Consigne 1
Résumez en deux phrases l'extrait sur les dérogations à la protection des espèces animales.

******

3. Il résulte des articles 12 et 16 de la directive 92/43/CEE du Conseil du 21 mai 1992, de l'article 5 de la directive 2009/147/CE du Parlement européen et du Conseil du 30 novembre 2009, des articles L. 411-1, L. 411-2, R. 411-6, R. 411-11 et R. 411-12 du code de l'environnement et des articles 2 et 4 de l'arrêté du 19 février 2007 du ministre de l'agriculture et de la pêche et de la ministre de l'écologie et du développement durable fixant les conditions de demande et d'instruction des dérogations définies au 4° de l'article L. 411-2 du code de l'environnement portant sur des espèces de faune et de flore sauvages protégées que la destruction ou la perturbation des espèces animales concernées, ainsi que la destruction ou la dégradation de leurs habitats, sont interdites. Toutefois, l'autorité administrative peut déroger à ces interdictions dès lors que sont remplies trois conditions distinctes et cumulatives tenant d'une part, à l'absence de solution alternative satisfaisante, d'autre part, à la condition de ne pas nuire au maintien, dans un état de conservation favorable, des populations des espèces concernées dans leur aire de répartition naturelle et, enfin, à la justification de la dérogation par l'un des cinq motifs limitativement énumérés et parmi lesquels figure le fait que le projet réponde, par sa nature et compte tenu des intérêts économiques et sociaux en jeu, à une raison impérative d'intérêt public majeur.

******

Consigne 2
Présentez en liste numérotée les lignes des enregistrements, en partant de celle qui contient « This screenshot has width=958, height=539. » et jusqu'à la fin des enregistrements, sans les lignes vides. Laissez les images de côté.

******

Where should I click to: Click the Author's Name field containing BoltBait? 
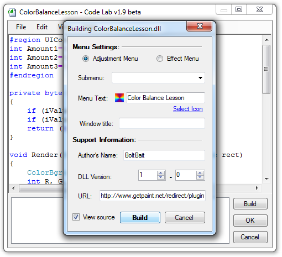point(164,155)
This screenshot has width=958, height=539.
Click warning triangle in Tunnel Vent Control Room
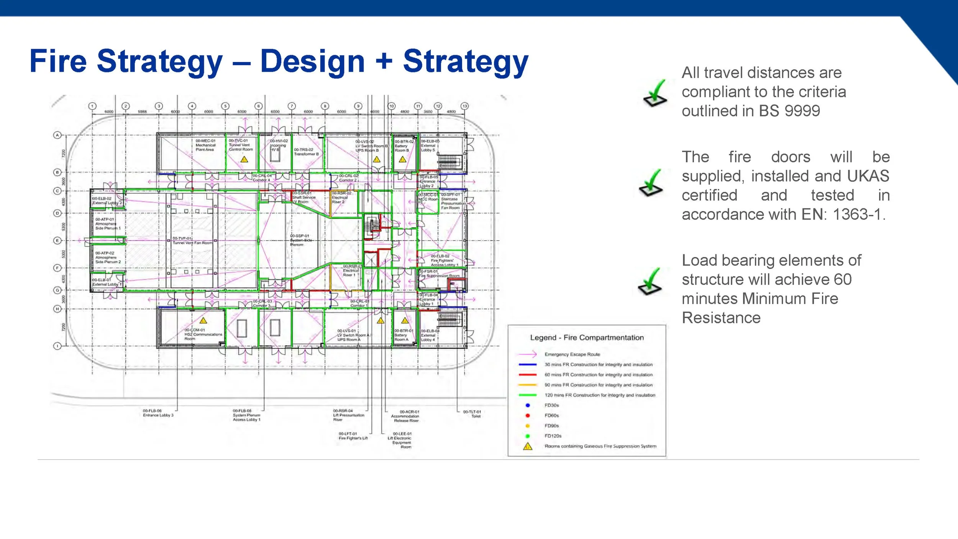[244, 159]
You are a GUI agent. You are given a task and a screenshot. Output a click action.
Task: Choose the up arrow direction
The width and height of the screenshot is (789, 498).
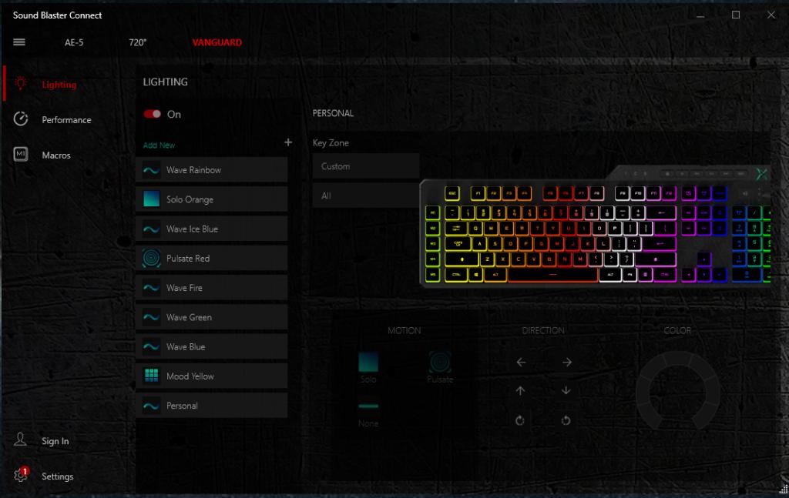pyautogui.click(x=521, y=390)
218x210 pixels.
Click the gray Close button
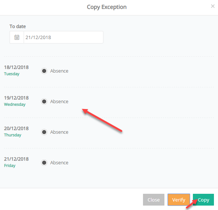point(154,200)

******

Résultat attendu 1
Les textes européens et nationaux cités interdisent la destruction ou la perturbation des espèces animales concernées, ainsi que la destruction ou la dégradation de leurs habitats. L'autorité administrative peut toutefois déroger à ces interdictions si trois conditions cumulatives sont réunies : l'absence de solution alternative satisfaisante, l'absence d'atteinte au maintien des populations dans un état de conservation favorable, et une justification par l'un des cinq motifs limitativement énumérés, parmi lesquels figure une raison impérative d'intérêt public majeur.

Résultat attendu 2
1. This screenshot has width=958, height=539.
2. Click warning triangle in Tunnel Vent Control Room
3. [244, 159]
4. You are a GUI agent. You are given a task and a screenshot. Output a click action.
5. Task: Choose the up arrow direction
6. The width and height of the screenshot is (789, 498).
7. pyautogui.click(x=521, y=390)
8. 218x210 pixels.
9. Click the gray Close button
10. point(154,200)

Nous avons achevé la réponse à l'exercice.